Materials provided
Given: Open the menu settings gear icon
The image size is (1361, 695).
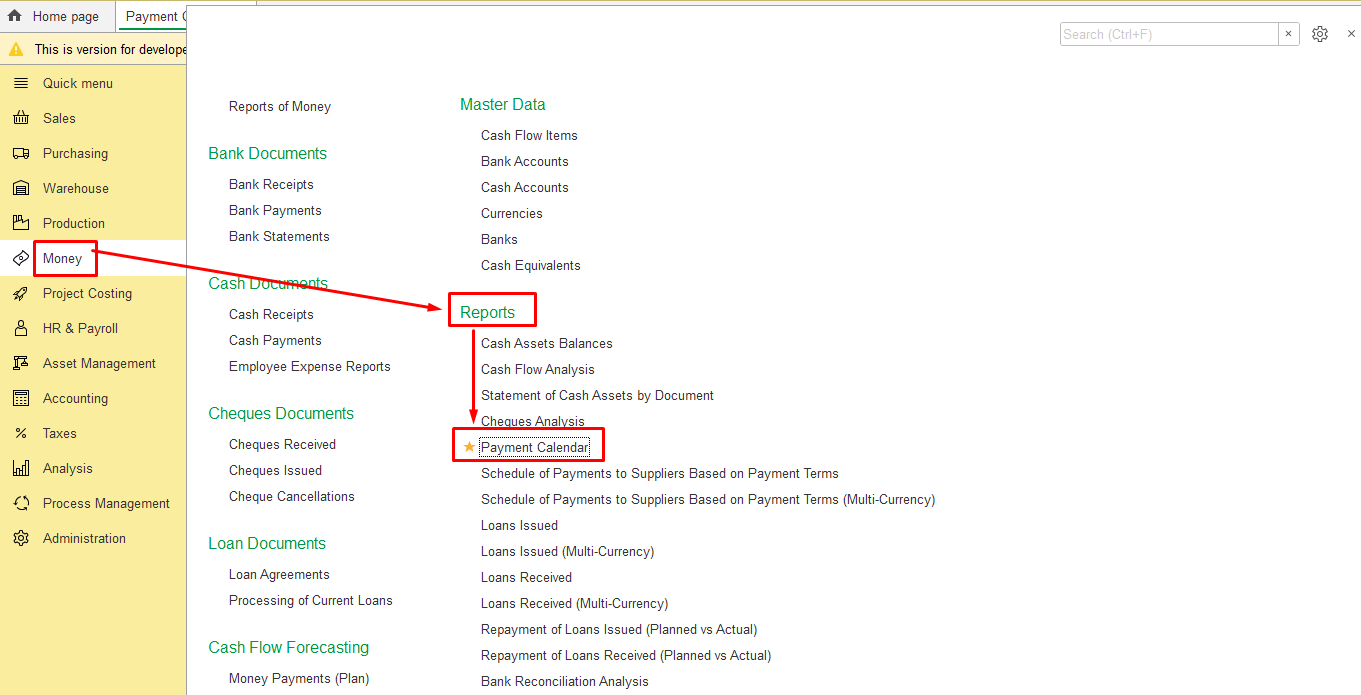Looking at the screenshot, I should pos(1320,34).
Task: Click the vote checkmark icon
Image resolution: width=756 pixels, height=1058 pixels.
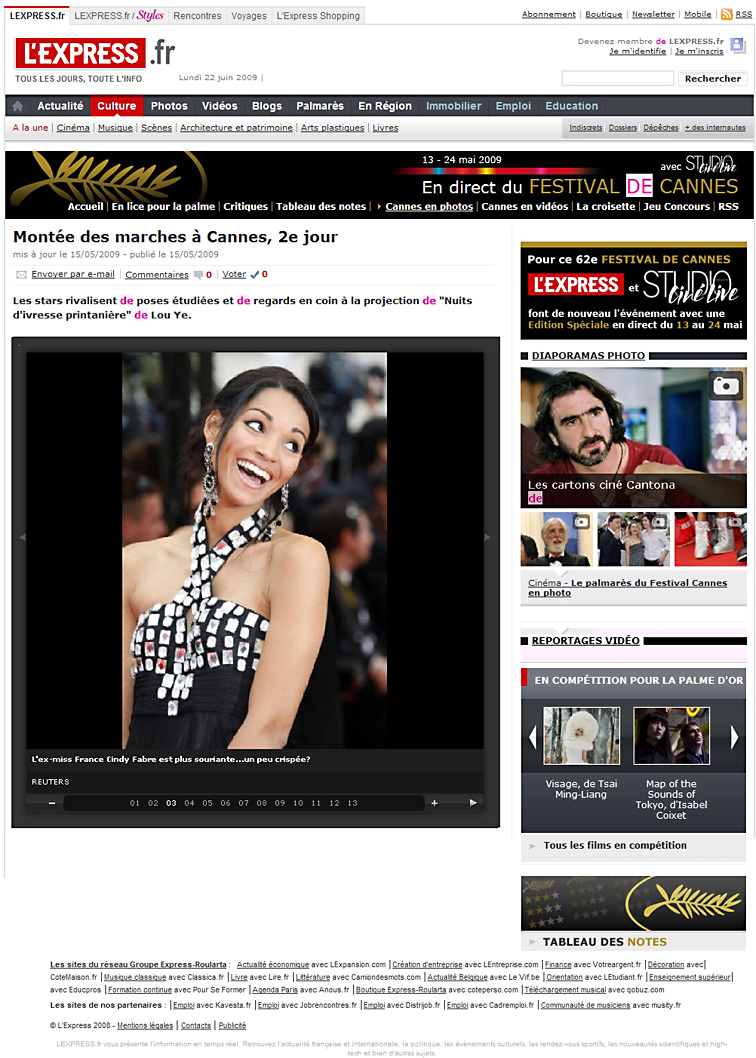Action: point(254,275)
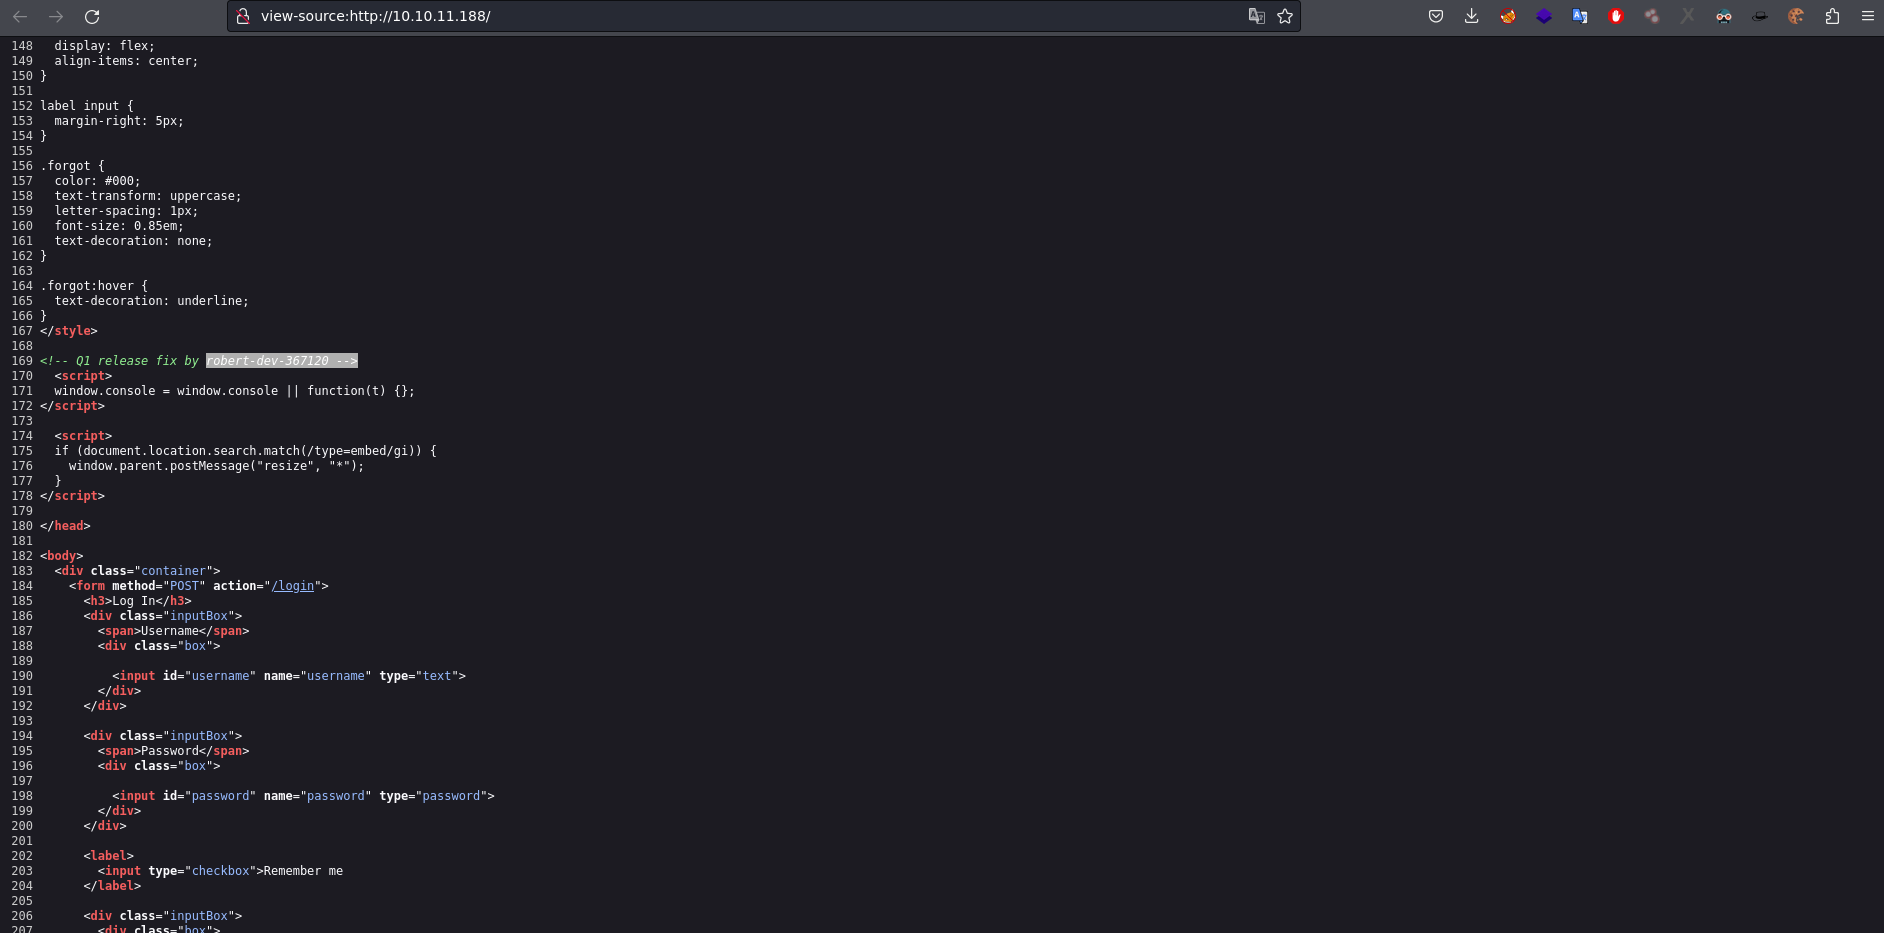This screenshot has width=1884, height=933.
Task: Open the Google Translate extension icon
Action: (x=1580, y=16)
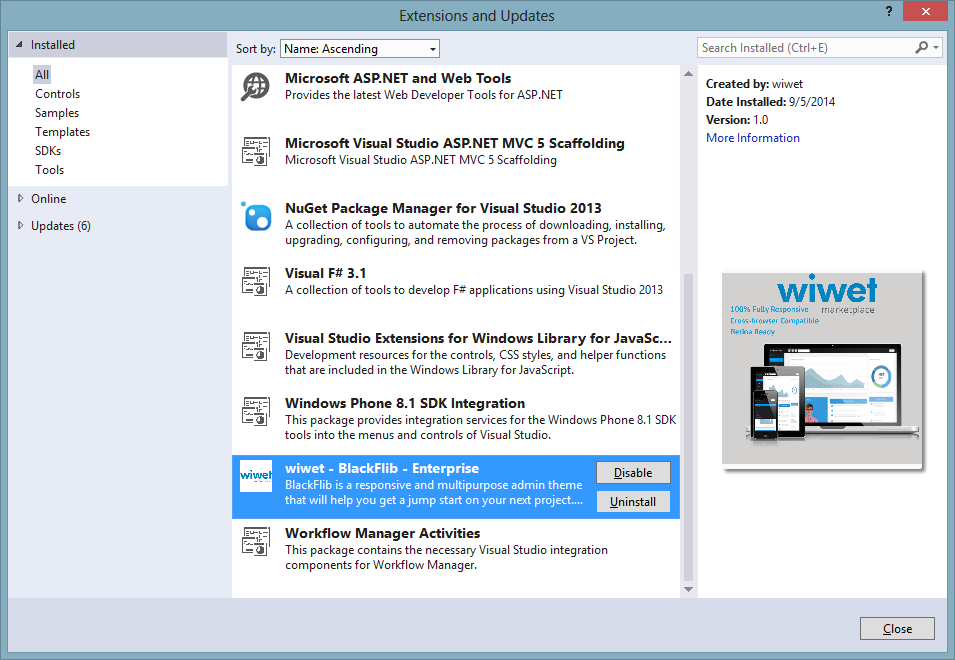955x660 pixels.
Task: Open the More Information link
Action: 752,138
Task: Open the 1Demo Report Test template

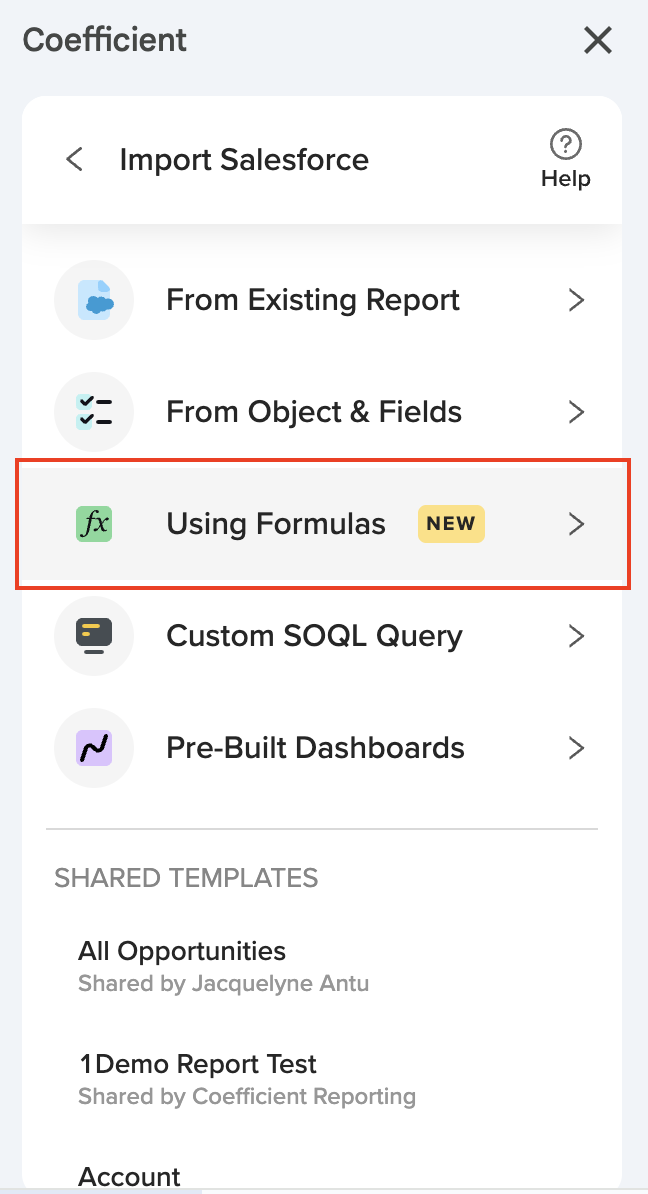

Work to complete
Print out the material word for word, omitting the pictures.

Response
Given: Open the menu settings gear icon
The image size is (1361, 695).
Looking at the screenshot, I should pos(1320,34).
Task: Click the vote checkmark icon
Image resolution: width=756 pixels, height=1058 pixels.
Action: point(254,275)
This screenshot has width=1884, height=933.
Task: Open the Google Translate extension icon
Action: (x=1580, y=16)
955x660 pixels.
Task: Open the More Information link
Action: 752,138
Task: Open the 1Demo Report Test template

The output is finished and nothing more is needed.